**Your tasks**:
A. Please list the section headings in the passage on the representations of NRC and Subsidiary, in the order they appear.
B. Write the next part of the passage on the representations of NRC and Subsidiary, starting after its final sentence.

NRC and Subsidiary, jointly and severally, represent and warrant that:
9.1 ORGANIZATION; STANDING; CORPORATE POWER. Subsidiary and NRC are
each a corporation duly organized, validly existing and in good standing
under the laws of the State of Delaware. Subsidiary is a wholly-owned
subsidiary of NRC. NRC and Subsidiary each have all requisite power and
authority, corporate and otherwise, to carry on and conduct their
respective businesses as they are now being conducted and to own and lease
their properties and assets.
9.2 AUTHORITY. Subsidiary and NRC each has full legal right, power,
and authority to execute and deliver this Agreement and to carry out the
transactions contemplated hereby. All corporate and other acts or
proceedings required to be taken by Subsidiary and NRC to authorize the
execution, delivery, and performance of this Agreement and all transactions
contemplated hereby have been duly and properly taken.
9.3 APPROVALS AND CONSENTS. No approval, authorization, consent,
order, or action of, or filing with, any person, entity, court,
administrative agency, or other governmental authority is required for the
execution and delivery by Subsidiary and NRC of this Agreement or the
documents to be delivered at Closing or the consummation by Subsidiary and
NRC of the transactions contemplated hereby or thereby.
9.4 VALIDITY. This Agreement has been, and the documents to be
delivered by Subsidiary and NRC at Closing will be, duly executed and
delivered and constitute lawful, valid, and binding obligations of
Subsidiary and NRC enforceable in accordance with their terms, subject to
bankruptcy, insolvency, reorganization, moratorium, and other laws
affecting the rights of creditors generally and to the discretion of a
court in granting equitable relief. The approval of the shareholders of
NRC is not required for the authorization or issuance of the NRC Common
Stock or for any of the other transactions contemplated by this Agreement.
9.5 NO BREACH. The execution and delivery of this Agreement and the
consummation of the transactions contemplated hereby are not prohibited by,
will not violate or conflict with any provision of, and will not constitute
a default under or a breach of (a) the charter or bylaws of Subsidiary or
NRC, (b) any contract, agreement, or other instrument to which Subsidiary
or NRC is a party, (c) any order, writ, injunction, decree, or judgment of
any court or governmental agency, or (d) any law, rule, or regulation
applicable to Subsidiary or NRC.
9.6 FINDERS. No finder or broker has acted or is acting on behalf of
Subsidiary or NRC in connection with the transactions contemplated by this
Agreement.

**Stored data**:
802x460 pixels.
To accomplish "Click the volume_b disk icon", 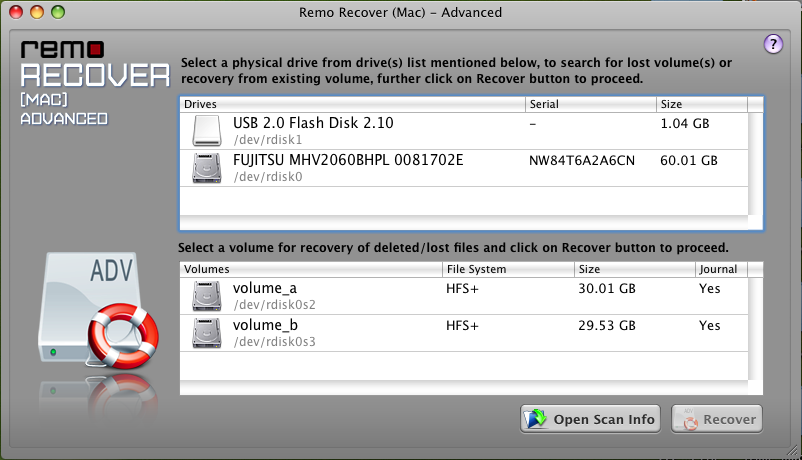I will (x=207, y=333).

**The results**:
A.
ORGANIZATION; STANDING; CORPORATE POWER
AUTHORITY
APPROVALS AND CONSENTS
VALIDITY
NO BREACH
FINDERS

B.
9.7 PERIODIC REPORTS. The information in the NRC Forms 10-Q Reports
for the first, second and third quarters of 1997, NRC's Annual Report to
its Shareholders for 1996, NRC's Proxy Statement for the 1996 Annual
Shareholders Meeting and NRC's Form 10-K for 1996 (copies of which have
been furnished to each Shareholder of TXEN) did not contain any untrue
statement of a material fact or omit to state a material fact required to
be stated therein or necessary to make the statements therein, in light of
the circumstances under which they were made, not misleading.
9.8 FINANCIAL STATEMENTS. The Consolidated Balance Sheets of NRC and
its subsidiaries as of August 31, 1996, and the related Consolidated
Statements of Income, Shareholders' Equity and Cashflow for the year ended
August 31, 1996, including the Notes thereto, as included in the NRC Form
10-K Report for 1996, have been prepared in conformity with generally
accepted accounting principles consistently applied and present fairly the
consolidated financial position of NRC and its subsidiaries as of August
31, 1996, and their consolidated results of operations for the period then
ended. The Consolidated Balance Sheets, Statements of Income,
Shareholders' Equity and Cashflows, and the Notes thereto set forth in the
NRC Quarterly 10-Q Reports for the first, second and third quarters of
fiscal year 1997 have been prepared in conformity with generally accepted
accounting principles consistently applied and present fairly the
consolidated financial position of NRC and its subsidiaries as of such
quarterly date then ended, subject to normal year-end audit adjustments and
any other adjustments described therein.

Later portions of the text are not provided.